La foto no podía haber caído sola. Alguien la había sacado, la había mirado, la había colocado ahí. ¿Se había ido después? ¿O seguía cerca? Lucía escudriñó la habitación, como si las sombras guardaran su rastro. No había escondido esa foto por rabia, sino porque ya no soportaba verla. Ahora, allí estaba, como un desafío. O una súbita disculpa.
Se sentó en el sofá, tomó el móvil. Nada en las llamadas recientes. Nada en los mensajes. Solo notificaciones del banco, palabras frías sin alma.
Se levantó y cerró la puerta del balcón—el viento aún se colaba dentro, moviendo las cortinas con suavidad, como una mano invisible. La tarde se desvanecía en la noche. Y entonces, un timbrazo. Un solo golpe, claro, como si quien llamara supiera que ella escucharía.
Lucía se acercó, miró por la mirilla. Nadie. Solo el rellano vacío, la luz de la bombilla desgastada. Pero en el felpudo junto a la puerta, había algo: una manta enrollada. La suya. La de ellos. Azul con rayas blancas. Parecía casi nueva, aunque la habían llevado a visitas, la habían tendido al sol en la playa, secado en la cuerda de la casa de campo. Recordaba su tacto, su olor. Recordaba las noches en la tienda de campaña, arropados bajo ella. La última vez que la lavaron juntos, riéndose después de una discusión absurda por el detergente.

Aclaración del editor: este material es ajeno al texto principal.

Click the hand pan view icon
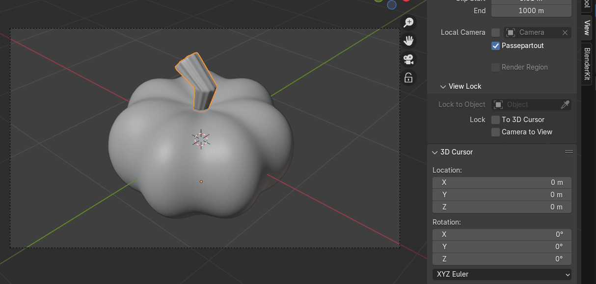[x=408, y=41]
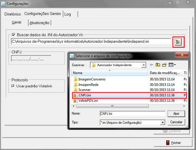This screenshot has width=196, height=150.
Task: Select the Scanner folder
Action: [84, 90]
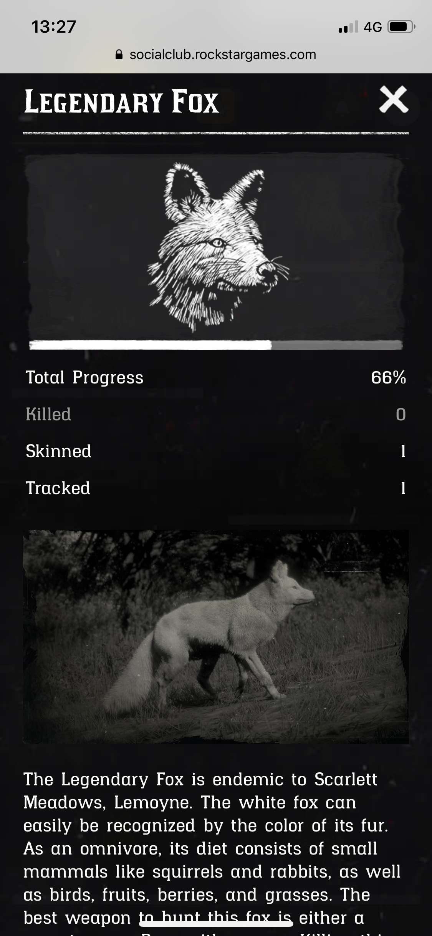Tap the 13:27 clock in status bar
The width and height of the screenshot is (432, 936).
point(54,27)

Sobre la manta, un papel doblado. Tres palabras:
*«Perdón, no pude»*.
La letra era la de él. Reconocible en las «p» angulosas y las «t» inclinadas. Como si hubiera llegado hasta allí, pero no se atreviera a llamar otra vez. O como si supiera que ella entendería.
Permaneció un momento quieta, observando la puerta, la manta, sus propias manos temblorosas. Flores de recuerdos: su partida, el sonido de las llaves al caer en el cuenco del recibidor, las noches en las que temió el silencio. Finalmente, recogió la manta y la desplegó dentro de casa. Dentro, una llave. La antigua llave que él nunca le devolvió. Simple, lisa, con un arañazo junto a la base—un recuerdo de algo que habían compartido.
Lucía desactivó la alarma. Dejó la llave sobre la manta. Permaneció unos segundos mirándola, como si fuera un jeroglífico de algo que nunca terminó. Y entonces, se acercó a la puerta y, casi sin hacer ruido, la dejó otra vez entreabierta.
Por si acaso. O porque, quizás, aún quedaba alguna posibilidad.